Required work :: Print the lines below exactly as they appear, starting at the line that contains "The image size is (1366, 630)." and ending at the line that contains "center [47, 33].", both included.

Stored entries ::
[start]

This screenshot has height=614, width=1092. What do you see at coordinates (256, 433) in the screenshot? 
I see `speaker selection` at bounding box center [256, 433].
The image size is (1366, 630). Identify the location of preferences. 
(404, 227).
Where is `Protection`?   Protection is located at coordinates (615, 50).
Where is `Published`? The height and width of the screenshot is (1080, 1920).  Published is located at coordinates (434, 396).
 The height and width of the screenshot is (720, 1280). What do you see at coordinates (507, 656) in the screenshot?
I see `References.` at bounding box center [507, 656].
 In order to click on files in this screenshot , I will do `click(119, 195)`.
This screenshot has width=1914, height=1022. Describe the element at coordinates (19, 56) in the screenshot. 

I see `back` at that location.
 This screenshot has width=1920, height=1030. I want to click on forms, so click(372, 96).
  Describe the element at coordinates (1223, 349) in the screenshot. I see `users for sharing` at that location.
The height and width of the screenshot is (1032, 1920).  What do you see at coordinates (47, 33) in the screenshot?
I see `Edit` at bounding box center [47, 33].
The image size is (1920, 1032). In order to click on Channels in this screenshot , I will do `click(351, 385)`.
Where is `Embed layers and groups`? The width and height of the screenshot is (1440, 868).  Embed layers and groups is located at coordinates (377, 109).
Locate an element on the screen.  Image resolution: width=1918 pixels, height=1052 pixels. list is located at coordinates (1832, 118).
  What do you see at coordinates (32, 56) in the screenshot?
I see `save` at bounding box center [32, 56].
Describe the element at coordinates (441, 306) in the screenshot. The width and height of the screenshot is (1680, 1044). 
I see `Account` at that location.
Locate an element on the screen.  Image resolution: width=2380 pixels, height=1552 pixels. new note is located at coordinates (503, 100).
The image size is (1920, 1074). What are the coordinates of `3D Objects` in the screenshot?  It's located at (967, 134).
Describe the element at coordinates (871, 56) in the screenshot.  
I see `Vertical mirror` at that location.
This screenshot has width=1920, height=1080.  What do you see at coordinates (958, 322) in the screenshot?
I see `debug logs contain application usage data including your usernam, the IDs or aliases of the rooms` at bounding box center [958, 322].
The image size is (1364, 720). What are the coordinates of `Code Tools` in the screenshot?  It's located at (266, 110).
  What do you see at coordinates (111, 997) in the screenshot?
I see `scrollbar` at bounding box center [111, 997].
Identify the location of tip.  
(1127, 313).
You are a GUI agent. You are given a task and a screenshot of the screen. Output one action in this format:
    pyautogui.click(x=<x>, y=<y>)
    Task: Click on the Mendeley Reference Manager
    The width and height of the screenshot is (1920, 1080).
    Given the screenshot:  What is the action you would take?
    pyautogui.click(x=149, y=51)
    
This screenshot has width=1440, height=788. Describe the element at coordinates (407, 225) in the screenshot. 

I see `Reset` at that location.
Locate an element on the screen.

[end]

Exercise response ::
The image size is (1366, 630). Identify the location of preferences. 
(404, 227).
Where is `Protection`?   Protection is located at coordinates (615, 50).
Where is `Published`? The height and width of the screenshot is (1080, 1920).  Published is located at coordinates (434, 396).
 The height and width of the screenshot is (720, 1280). What do you see at coordinates (507, 656) in the screenshot?
I see `References.` at bounding box center [507, 656].
 In order to click on files in this screenshot , I will do `click(119, 195)`.
This screenshot has width=1914, height=1022. Describe the element at coordinates (19, 56) in the screenshot. 

I see `back` at that location.
 This screenshot has width=1920, height=1030. I want to click on forms, so click(372, 96).
  Describe the element at coordinates (1223, 349) in the screenshot. I see `users for sharing` at that location.
The height and width of the screenshot is (1032, 1920).  What do you see at coordinates (47, 33) in the screenshot?
I see `Edit` at bounding box center [47, 33].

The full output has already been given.